══ RECORD LIST

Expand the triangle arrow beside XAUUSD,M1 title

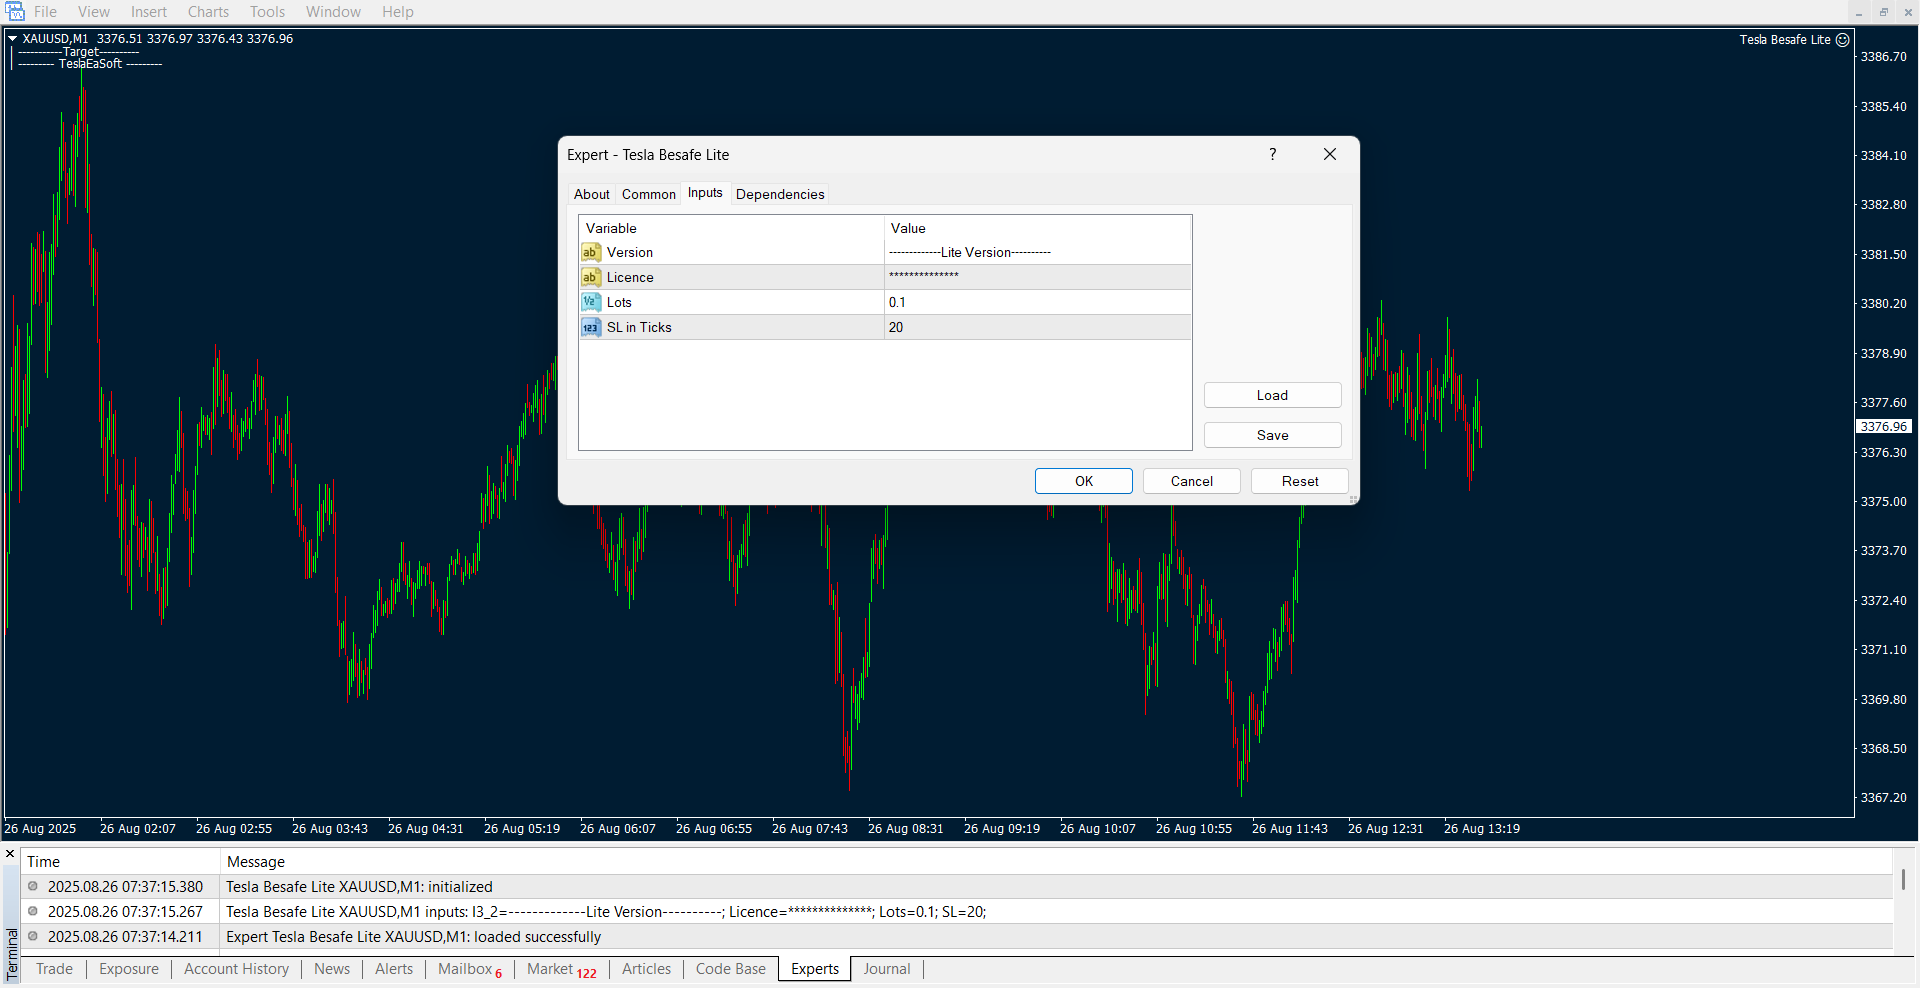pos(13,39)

════
══ RECORD LIST

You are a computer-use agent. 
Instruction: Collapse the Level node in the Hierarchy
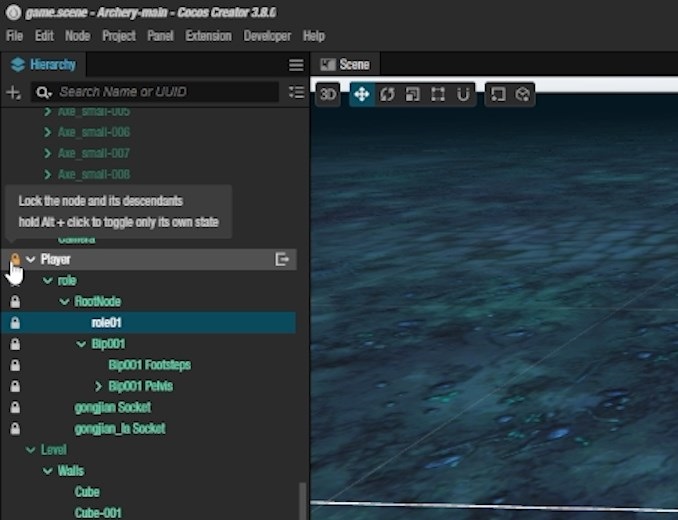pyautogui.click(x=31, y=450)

════

Count the lines across both blocks of items that contain the word "title", and reply with that number only.

** ANSWER TO THE TASK **
1